Thailand News Today | BKK nurses infected, Burmese Covid strain, Boss case drama | December 10

Welcome to Jett Gunther hosting Thailand News Today. It’s a public holiday in Thailand.

Covid-19 infected nurses are staff at Bangkok’s BNH Hospital

Although reports are fairly vague about the recent Covid-19 cases involving Bangkok medical workers, the BNH Hospital in Silom, Bangkok confirms that 6 of its staff members tested positive for the coronavirus.

The hospital says preventative measures are now strictly in place to make sure the hospital is “infection free,” but adds that those concerned with visiting the hospital can do a consultation online.

The hospital says the staff members worked at an alternative state quarantine facility. Health officials suspect a nurse contracted the virus while taking temperatures of a family in the ASQ facility, who were infected with the virus, and then passed the virus to her colleagues. 6 Bangkok-based nurses have now tested positive for Covid-19.

The Public Health Ministry says they’re tracking down people who were in close contact with the workers and could be at risk of infection.

Today is Constitution Day in Thailand. What does the day commemorate?

Today is Constitution Day in Thailand. This year the annual public holiday happens amid anti-government protests that are calling for a re-write of the document including new controls on the role of the Thai monarchy.

There has been 20 different Thai Charters written since the Siamese Revolution in 1932.

A brass plaque, commemorating the Siamese Revolution of 1932 in Sanam Luang, the public space and parade grounds for the Grand Palace next door, was mysteriously removed in 2017 and replaced with one bearing “royalist” inscriptions.

An attempt to re-install a copy of the original plaque in September 2020 by members of the Free Youth movement – the student-led anti-government protest movement – was also removed in the evening after it was installed.

Today is an official public holiday and all Thai public offices are closed. This year it has formed the start of a 4 day long weekend.

Video of foreigner’s road rage in Pathum Thani gets mixed reaction from Thais

A video of a foreigner lashing out after a motorbike accident just north of Bangkok has gotten a mixed reaction from online comments, both for and against the American rider.

He was filming a video on his helmet camera when another motorbike driver suddenly pulled out from an intersection into his lane, causing him to crash.

The foreigner fell off his motorbike and confronted the driver, yelling “Hey, what the f**k is wrong with you?!” He slapped the man’s helmet.

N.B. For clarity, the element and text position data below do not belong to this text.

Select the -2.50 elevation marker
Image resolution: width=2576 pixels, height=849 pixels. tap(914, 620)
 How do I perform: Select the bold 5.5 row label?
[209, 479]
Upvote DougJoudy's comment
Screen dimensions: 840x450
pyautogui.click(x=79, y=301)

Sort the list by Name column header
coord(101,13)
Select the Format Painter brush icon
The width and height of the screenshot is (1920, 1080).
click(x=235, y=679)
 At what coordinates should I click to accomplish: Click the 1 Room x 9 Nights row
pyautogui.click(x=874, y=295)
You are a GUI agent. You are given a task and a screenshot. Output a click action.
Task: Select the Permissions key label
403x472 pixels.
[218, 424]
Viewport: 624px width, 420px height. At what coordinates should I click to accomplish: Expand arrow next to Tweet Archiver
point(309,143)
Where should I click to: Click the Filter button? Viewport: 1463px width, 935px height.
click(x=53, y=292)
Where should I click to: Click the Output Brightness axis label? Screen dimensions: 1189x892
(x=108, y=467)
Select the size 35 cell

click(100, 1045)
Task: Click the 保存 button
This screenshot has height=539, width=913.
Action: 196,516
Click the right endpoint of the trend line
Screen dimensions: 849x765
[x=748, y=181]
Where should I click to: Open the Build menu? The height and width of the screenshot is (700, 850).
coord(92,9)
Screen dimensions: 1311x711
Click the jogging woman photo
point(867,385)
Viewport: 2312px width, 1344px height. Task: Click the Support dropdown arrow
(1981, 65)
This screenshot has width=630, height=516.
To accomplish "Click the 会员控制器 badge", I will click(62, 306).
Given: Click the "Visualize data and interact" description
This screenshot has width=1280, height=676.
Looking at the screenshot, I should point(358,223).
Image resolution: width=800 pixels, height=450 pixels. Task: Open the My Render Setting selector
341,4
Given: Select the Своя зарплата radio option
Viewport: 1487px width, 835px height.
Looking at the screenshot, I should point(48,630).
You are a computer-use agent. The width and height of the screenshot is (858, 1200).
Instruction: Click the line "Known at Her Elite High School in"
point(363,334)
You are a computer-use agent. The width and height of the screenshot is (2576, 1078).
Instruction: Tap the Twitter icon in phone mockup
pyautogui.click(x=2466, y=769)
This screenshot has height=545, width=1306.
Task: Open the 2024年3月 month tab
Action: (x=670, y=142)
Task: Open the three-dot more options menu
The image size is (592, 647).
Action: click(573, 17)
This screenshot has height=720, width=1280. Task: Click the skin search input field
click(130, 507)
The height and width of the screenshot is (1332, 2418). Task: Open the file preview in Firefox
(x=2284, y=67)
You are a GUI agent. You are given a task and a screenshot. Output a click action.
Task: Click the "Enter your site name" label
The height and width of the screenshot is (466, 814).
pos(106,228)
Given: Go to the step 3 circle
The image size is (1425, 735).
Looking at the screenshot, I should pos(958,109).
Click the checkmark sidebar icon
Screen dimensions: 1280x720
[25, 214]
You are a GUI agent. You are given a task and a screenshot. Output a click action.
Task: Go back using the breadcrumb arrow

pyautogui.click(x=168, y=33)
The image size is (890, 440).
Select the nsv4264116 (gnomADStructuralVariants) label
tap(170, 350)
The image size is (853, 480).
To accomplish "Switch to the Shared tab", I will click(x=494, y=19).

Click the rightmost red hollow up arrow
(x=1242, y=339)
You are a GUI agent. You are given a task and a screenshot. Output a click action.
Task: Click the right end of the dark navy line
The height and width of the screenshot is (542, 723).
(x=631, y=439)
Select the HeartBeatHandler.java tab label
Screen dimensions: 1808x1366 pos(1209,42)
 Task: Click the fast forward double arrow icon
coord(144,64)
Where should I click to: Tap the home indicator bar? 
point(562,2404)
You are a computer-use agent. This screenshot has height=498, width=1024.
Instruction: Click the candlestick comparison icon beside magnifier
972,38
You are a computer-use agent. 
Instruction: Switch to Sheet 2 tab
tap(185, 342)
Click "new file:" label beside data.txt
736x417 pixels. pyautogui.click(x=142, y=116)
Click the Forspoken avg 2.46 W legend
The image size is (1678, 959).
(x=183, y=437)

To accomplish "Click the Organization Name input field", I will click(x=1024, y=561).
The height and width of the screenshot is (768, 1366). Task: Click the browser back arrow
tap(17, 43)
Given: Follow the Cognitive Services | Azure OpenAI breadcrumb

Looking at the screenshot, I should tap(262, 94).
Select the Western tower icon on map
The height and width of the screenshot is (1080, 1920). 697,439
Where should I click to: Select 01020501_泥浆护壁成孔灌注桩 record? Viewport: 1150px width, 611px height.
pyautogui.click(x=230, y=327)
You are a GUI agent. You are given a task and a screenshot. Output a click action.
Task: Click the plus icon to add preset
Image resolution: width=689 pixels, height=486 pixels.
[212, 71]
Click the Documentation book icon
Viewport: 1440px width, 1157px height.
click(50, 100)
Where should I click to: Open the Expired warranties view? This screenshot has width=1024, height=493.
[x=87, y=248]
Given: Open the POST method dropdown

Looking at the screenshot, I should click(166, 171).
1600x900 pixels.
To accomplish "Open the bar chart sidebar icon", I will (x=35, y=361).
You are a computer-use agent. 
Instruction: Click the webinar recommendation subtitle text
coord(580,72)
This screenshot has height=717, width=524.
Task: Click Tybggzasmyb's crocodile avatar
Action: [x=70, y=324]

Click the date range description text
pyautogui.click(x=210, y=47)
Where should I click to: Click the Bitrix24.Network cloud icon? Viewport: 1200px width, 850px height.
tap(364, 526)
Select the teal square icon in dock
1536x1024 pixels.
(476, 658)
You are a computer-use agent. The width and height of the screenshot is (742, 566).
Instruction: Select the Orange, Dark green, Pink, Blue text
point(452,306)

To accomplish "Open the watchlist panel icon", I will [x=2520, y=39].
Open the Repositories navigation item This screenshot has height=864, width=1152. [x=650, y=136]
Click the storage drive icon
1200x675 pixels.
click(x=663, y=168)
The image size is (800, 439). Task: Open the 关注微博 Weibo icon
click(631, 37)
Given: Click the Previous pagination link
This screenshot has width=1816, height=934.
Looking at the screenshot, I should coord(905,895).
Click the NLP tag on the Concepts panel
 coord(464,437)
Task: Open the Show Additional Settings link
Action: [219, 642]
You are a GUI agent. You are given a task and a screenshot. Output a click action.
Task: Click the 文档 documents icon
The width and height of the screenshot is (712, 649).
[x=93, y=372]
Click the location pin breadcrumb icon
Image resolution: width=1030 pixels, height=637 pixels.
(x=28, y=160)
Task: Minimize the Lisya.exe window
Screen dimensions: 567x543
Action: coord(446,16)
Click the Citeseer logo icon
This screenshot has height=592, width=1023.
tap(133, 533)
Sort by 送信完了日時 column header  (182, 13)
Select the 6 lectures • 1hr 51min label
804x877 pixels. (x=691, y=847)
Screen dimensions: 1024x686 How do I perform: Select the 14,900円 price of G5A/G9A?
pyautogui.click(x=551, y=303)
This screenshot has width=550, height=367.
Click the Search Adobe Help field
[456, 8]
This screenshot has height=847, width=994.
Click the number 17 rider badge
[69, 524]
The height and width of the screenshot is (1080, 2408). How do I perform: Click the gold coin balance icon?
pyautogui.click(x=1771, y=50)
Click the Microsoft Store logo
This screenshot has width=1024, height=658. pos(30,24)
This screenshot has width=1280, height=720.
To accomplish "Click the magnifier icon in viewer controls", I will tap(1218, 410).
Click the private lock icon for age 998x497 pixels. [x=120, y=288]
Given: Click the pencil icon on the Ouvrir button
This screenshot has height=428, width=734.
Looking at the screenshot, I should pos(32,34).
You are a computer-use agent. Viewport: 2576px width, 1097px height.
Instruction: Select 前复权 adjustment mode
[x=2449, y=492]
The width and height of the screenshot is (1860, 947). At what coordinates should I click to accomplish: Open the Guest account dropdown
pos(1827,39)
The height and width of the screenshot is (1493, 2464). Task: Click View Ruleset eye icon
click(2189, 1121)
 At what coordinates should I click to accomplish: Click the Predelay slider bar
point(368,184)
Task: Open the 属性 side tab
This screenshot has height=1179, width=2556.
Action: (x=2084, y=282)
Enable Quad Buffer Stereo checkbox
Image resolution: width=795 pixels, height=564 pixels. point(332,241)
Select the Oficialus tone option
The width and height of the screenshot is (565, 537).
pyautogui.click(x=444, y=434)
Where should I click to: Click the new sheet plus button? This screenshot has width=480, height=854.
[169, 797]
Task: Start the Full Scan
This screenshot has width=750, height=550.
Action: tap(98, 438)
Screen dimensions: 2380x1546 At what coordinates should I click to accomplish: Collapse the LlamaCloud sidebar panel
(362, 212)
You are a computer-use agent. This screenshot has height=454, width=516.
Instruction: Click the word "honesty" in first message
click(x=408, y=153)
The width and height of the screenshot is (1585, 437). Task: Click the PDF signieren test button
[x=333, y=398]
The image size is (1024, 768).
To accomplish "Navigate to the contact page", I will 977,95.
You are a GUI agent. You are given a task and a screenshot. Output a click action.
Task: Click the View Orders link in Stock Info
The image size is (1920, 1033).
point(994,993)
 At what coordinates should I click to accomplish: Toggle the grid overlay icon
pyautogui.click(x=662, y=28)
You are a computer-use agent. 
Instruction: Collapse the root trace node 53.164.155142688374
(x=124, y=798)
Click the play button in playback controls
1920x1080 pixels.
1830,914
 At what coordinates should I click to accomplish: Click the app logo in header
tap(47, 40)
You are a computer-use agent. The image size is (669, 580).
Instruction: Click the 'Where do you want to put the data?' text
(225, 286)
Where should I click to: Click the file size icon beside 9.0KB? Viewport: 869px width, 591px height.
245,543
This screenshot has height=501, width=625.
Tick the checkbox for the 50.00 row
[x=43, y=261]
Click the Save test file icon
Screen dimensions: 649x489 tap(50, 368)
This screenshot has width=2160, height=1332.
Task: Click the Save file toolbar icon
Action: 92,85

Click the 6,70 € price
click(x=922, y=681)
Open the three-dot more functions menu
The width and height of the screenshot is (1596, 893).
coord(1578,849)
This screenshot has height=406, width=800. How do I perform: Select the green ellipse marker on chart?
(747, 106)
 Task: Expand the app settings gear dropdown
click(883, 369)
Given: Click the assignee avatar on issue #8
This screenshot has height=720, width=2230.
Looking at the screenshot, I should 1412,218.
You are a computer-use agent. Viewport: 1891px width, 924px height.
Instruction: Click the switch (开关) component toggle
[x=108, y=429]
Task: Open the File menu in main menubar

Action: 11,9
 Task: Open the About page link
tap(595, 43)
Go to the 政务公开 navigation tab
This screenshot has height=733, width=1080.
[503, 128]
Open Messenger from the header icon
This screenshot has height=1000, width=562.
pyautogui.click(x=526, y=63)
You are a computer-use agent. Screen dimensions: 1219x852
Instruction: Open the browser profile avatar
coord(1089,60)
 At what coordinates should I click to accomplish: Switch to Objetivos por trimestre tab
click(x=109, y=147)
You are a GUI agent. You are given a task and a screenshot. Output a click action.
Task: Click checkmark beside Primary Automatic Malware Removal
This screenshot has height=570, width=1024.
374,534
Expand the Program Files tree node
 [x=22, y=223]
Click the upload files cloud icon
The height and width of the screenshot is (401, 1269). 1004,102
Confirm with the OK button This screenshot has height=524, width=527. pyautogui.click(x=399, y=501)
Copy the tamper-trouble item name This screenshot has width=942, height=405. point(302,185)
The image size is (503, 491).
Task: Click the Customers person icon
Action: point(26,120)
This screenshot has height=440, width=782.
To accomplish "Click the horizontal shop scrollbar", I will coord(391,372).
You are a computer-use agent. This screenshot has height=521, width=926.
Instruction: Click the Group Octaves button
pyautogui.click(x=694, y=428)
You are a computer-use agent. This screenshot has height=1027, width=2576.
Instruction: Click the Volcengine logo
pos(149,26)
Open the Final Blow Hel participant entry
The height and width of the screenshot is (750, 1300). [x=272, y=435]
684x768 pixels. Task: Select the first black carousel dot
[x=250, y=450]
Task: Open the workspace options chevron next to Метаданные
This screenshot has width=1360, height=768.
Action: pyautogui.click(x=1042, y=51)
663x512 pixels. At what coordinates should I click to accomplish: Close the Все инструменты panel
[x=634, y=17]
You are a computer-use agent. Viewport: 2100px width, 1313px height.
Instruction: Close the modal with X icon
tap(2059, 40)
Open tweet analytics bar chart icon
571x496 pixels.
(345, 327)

Some people say the Thai motorbike rider was in the wrong and the incident could have been much worse. Some say the foreigner should’ve controlled his anger and kept his mouth shut. Others say that’s just how traffic is in Thailand…so get used to it.

Prosecutors say they can’t indict Red Bull heir until police arrest him

Prosecutors in the never-ending Vorayuth “Boss” Yoovidhya saga are now shifting the blame for a lack of prosecution and pointing the finger at the police.

The Office of the Attorney-General says prosecutors’ hands are tied until Boss is arrested by police and charged. Boss’s exact whereabouts are unknown, officially. The last reported sighting of the fugitive was in Dubai.

He is wanted on charges of cocaine use and reckless driving causing a death in 2012 after a hit-and-run incident in which a 47 year old Bangkok police officer was killed.

The charges were reinstated in September when the OAG said it had new evidence and new witnesses.

The National Anti Crime Commision is also working with the Anti-Money Laundering Office to look into the possibility that illegal payments were made to people involved in the original investigations of the incident.

Thai medic claims Burmese coronavirus a different strain, spreads 20% faster

Dr Prasit Watanapa from the Faculty of Medicine at Siriraj Hospital says the coronavirus currently circulating in Myanmar is a different strain and is being transmitted 20% faster.

The Wuhan strain is known as D614, whereas this more virulent strain currently found in Western countries and Myanmar is G614. Prasit says around 60% of the cases in Myanmar are the G614 strain.

He says… “Only one slip can cause great damage to the country.”

He went on to say… “Don’t pin your hopes on it, as it could take at least half a year for Thailand to gain access to Covid-19 vaccines.”

Thailand now has 46 cases of Covid-19 linked to infected Thais who returned from Myanmar without going through quarantine. All patients are being treated in hospitals or state quarantine. Health officials say they will continue to track and trace anyone deemed to be “at risk”.